PROMPT 1
In the financial results excerpt, what was the Company's consolidated effective income tax rate in the second quarter of 2002?

EXCERPTED PASSAGE

┌──

Income Taxes The Company’s consolidated effective income tax rate was 35.9% in the second quarter of 2002 compared with the U.S. statutory rate of 35.0%.

Loss From Unconsolidated Joint Ventures The year over year increase in joint venture losses was due primarily to increased research and development activity in iPower Technologies, L.L.C.

Loss from Discontinued Operations The loss from discontinued operations before income tax in the second quarter consisted of operating losses of $8.0 million in 2002 and $1.4 million in 2001 and the estimated loss on disposal of $33.5 million in the second quarter of 2002.

Extraordinary Items In the second quarter of 2002, the Company recorded an extraordinary charge of $1.1 million, net of income taxes of $0.7 million, in connection with the early retirement of its $200 million revolving credit facility. In the second quarter of 2001, the Company recorded an extraordinary gain of $0.7 million, net of income taxes of $0.4 million, in connection with the early retirement of the GM Subordinated Debenture.

Results of Operations

Six Months Ended June 30, 2002 Compared to Six Months Ended June 30, 2001

Net Sales Net sales of $541.1 million increased $39.9 million, or 8.0%, compared to the six months ended June 30, 2001. This increase reflected higher volume in the electrical aftermarket ($18.8 million), the automotive OEM market ($9.6 million), core distribution services and other ($4.4 million) and the powertrain/drivetrain aftermarket ($0.3 million), as well as the acquisition of Mazda, XL Component Distribution Limited (“XL”) and AMT in 2001 ($11.4 million). These increases were partially offset by lower volume in the heavy duty OEM market, particularly in Europe ($4.6 million).

└──

MATERIAL TO PROCESS
┌──

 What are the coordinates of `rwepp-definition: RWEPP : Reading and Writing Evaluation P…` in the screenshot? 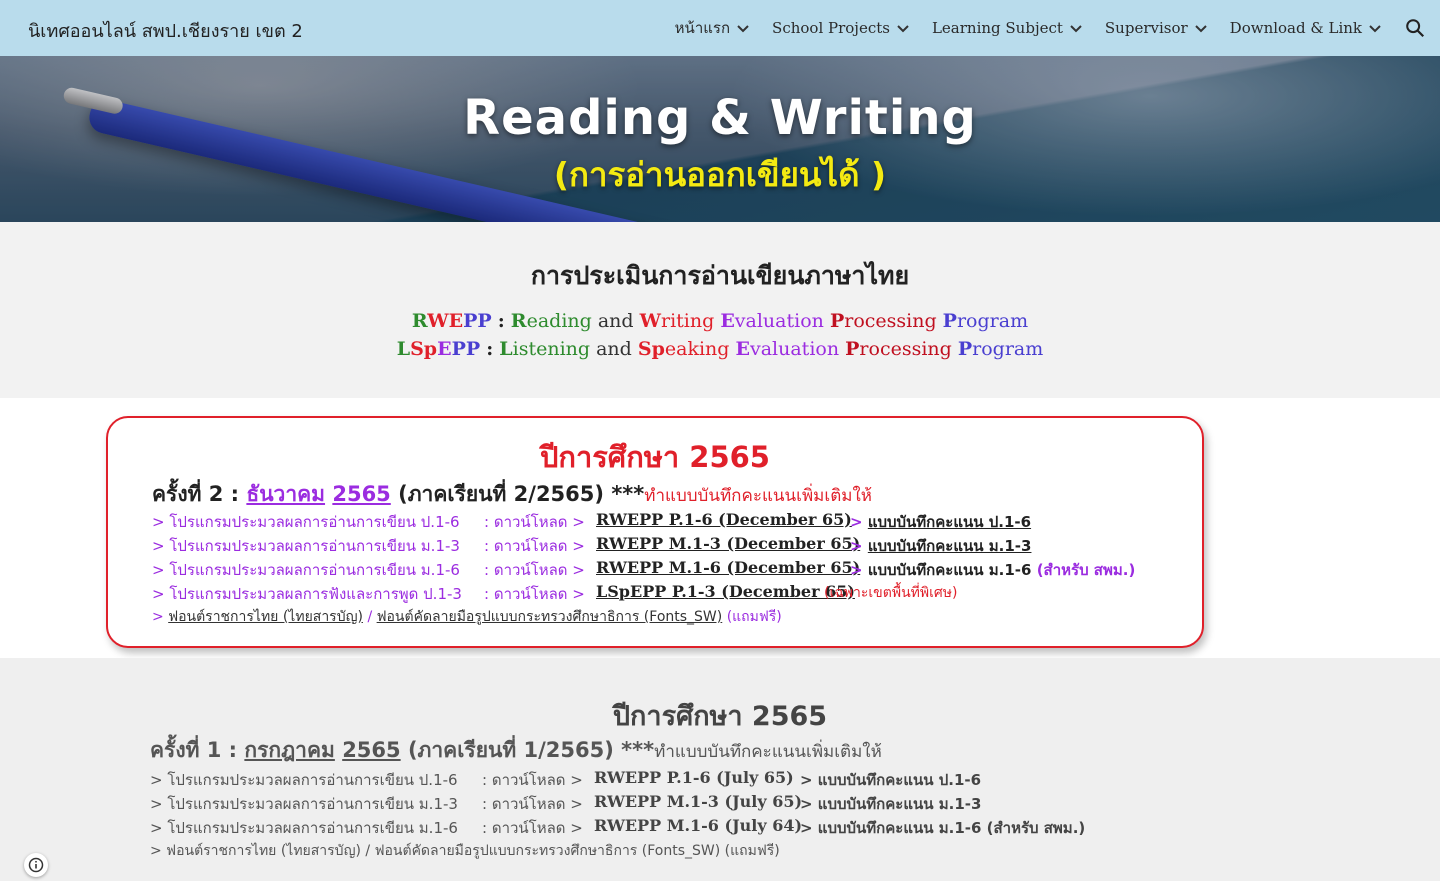 It's located at (720, 321).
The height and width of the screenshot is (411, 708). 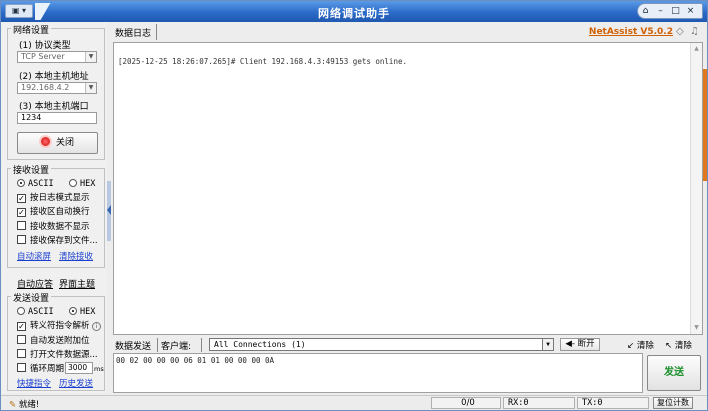 What do you see at coordinates (408, 33) in the screenshot?
I see `data-log-header: 数据日志 NetAssist V5.0.2 ◇ ♫` at bounding box center [408, 33].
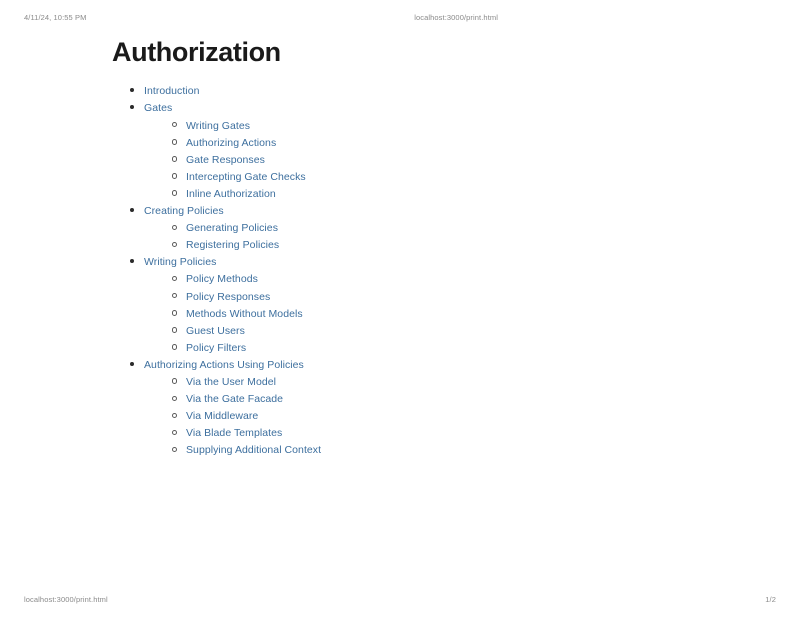 This screenshot has width=800, height=618. I want to click on toc-link-introduction: Introduction, so click(172, 91).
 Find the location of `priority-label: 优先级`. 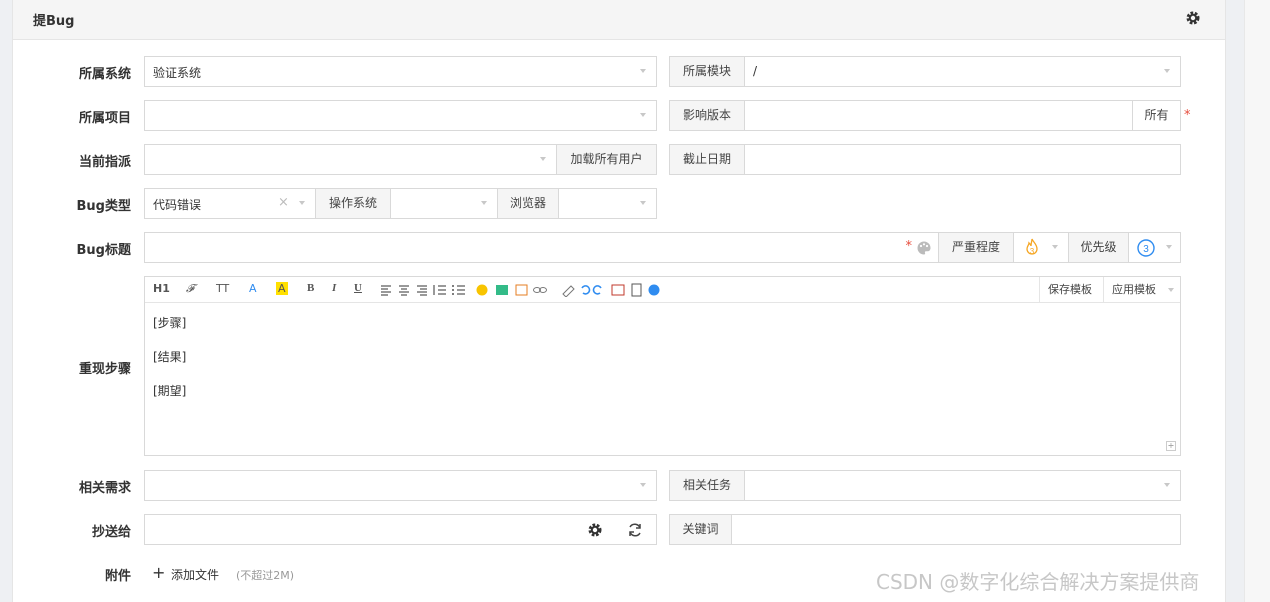

priority-label: 优先级 is located at coordinates (1098, 248).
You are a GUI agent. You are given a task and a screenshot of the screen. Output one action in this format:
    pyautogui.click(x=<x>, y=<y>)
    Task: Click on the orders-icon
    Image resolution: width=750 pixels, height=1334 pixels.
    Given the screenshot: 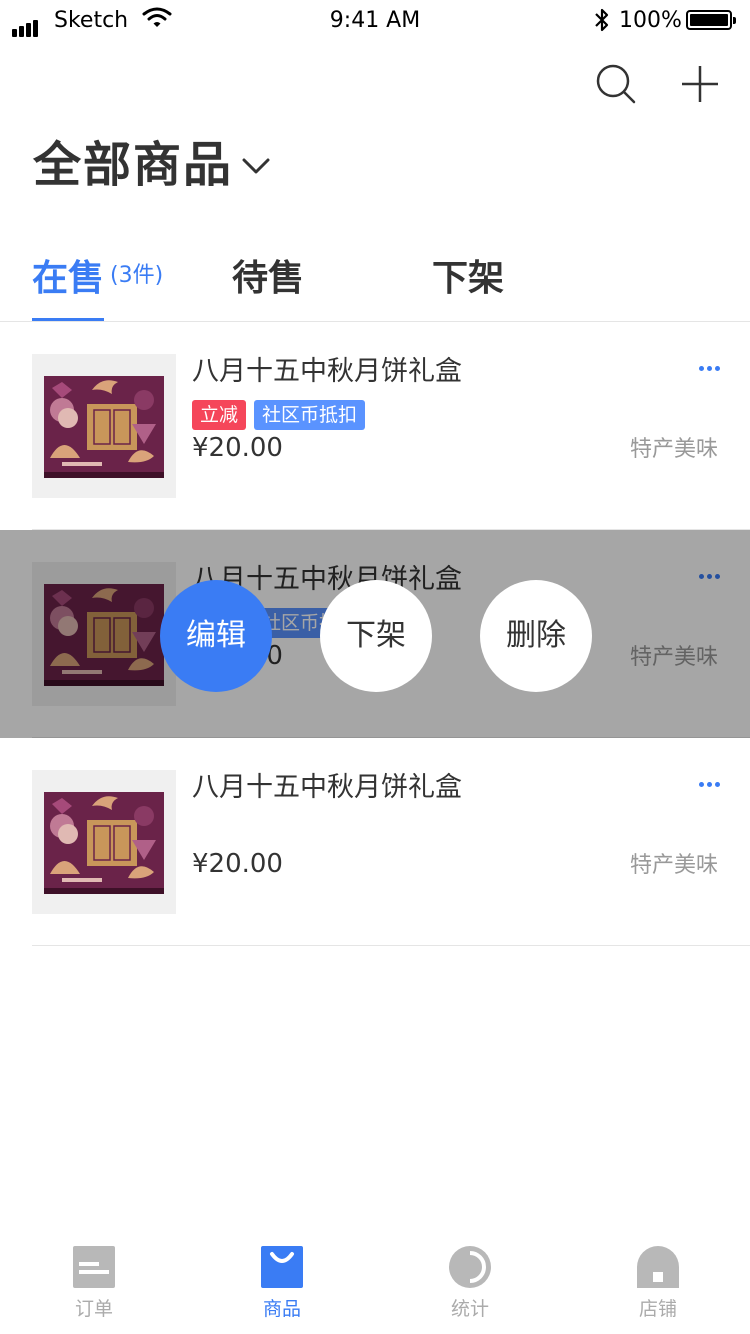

└──

PROMPT 2
Starting with the line containing "You are a GUI" and going on through the last of the rows, rewrite those rows with "screenshot" replaced by "screen capture" and everything else kept the same. Leave the pictures out.

EXERCISE ANSWER 1
35.9%

EXERCISE ANSWER 2
You are a GUI agent. You are given a task and a screen capture of the screen. Output one action in this format:
    pyautogui.click(x=<x>, y=<y>)
    Task: Click on the orders-icon
    Image resolution: width=750 pixels, height=1334 pixels.
    Given the screen capture: 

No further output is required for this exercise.